Pescadores, tubarões e raias
Chama-se projecto “Shark Attract – Conservação de Tubarões e Raias através da Melhoria da Consciencialização na Sociedade e Comunidades de Pescadores”, e ganhou uma verba de 27 mil euros em 2017. O objectivo era analisar os dados existentes e recolher novas informações para identificar pontos críticos ao longo da costa portuguesa sobre a pesca destas espécies. A proposta de Henrique Cabral, professor na Faculdade de Ciências da Universidade de Lisboa e líder do projecto, previa ainda estimar a captura ilegal e não reportada destas espécies. E, segundo os investigadores, da equipa, o projecto “Shark Attract” “avançou em quase todas as tarefas que tinha delineado”. Assim, entre outras acções que apresentam sobre a actividade dos últimos dois anos, os cientistas referem que a análise dos dados oficiais sobre os desembarques da pesca de todas as espécies de tubarões e raias nos últimos 30 anos em Portugal revela um decréscimo, mais acentuado desde 2010. “Para tentar complementar estes dados com mais informação, e porque seria ainda incorrecto inferir que estes dados poderiam demonstrar um declínio destas populações na nossa costa, estamos a conduzir inquéritos aos pescadores, nos portos de Sesimbra e Peniche (que a nível nacional contribuem em 40 % para o total de desembarques destas espécies)”, acrescentam.

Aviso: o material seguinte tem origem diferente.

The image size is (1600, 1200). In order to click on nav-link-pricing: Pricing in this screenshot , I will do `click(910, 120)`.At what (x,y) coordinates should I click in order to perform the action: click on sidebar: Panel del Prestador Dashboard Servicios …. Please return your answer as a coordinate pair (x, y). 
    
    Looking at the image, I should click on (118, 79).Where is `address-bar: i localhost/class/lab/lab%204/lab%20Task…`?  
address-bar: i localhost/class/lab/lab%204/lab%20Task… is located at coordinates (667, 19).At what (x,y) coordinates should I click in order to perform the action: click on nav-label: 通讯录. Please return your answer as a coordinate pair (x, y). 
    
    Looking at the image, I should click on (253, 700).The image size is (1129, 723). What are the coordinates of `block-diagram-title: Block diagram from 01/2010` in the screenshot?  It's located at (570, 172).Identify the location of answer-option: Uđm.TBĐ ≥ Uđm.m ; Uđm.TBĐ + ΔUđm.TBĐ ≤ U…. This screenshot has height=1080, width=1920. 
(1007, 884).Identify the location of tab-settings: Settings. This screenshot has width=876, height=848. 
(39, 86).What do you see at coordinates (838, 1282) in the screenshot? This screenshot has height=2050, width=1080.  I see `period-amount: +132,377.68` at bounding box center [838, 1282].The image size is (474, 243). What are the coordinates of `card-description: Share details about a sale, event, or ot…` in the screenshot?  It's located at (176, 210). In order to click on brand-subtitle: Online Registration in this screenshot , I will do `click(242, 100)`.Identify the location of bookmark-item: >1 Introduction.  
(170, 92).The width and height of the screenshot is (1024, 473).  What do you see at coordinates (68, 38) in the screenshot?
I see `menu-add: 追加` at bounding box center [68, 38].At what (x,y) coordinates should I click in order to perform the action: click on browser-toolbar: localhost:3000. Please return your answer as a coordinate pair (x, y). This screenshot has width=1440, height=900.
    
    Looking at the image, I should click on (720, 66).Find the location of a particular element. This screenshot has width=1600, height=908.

Na frente da sensibilização, destaca-se o trabalho feito pelos cientistas nas escolas, com o programa “Tubarões à vista”. No ano lectivo anterior, a acção envolveu dez turmas do 1º ciclo de escolas da grande Lisboa e este ano o “Tubarões à vista” vai estar nas escolas do 1º ciclo de Peniche. A mensagem é a mesma: “Desmistificar a imagem negativa que as crianças têm sobre os tubarões”, demonstrando o papel fundamental que estas espécies desempenham nos ecossistemas aquáticos e alertar por isso, para a sua conservação.
Mais abrangente será a aplicação para telemóvel “A Grande Caça aos Ovos” que esta equipa lançou. Este é um projecto de ciência-cidadã “importado” do Reino Unido, dizem os investigadores que explicam que “esta aplicação permite que qualquer pessoa que encontre ovos de raia ou tubarão na praia, possa tentar identificar a que espécie pertence e efectue o registo deste achado, através do upload de uma fotografia e da sua localização geográfica exacta”. A aplicação foi lançada em Junho e neste momento já conta com mais de 600 ovos registados, o que permite ter “uma pequena noção da importância de determinadas zonas para estas espécies, incluindo algumas que se encontram ameaçadas”.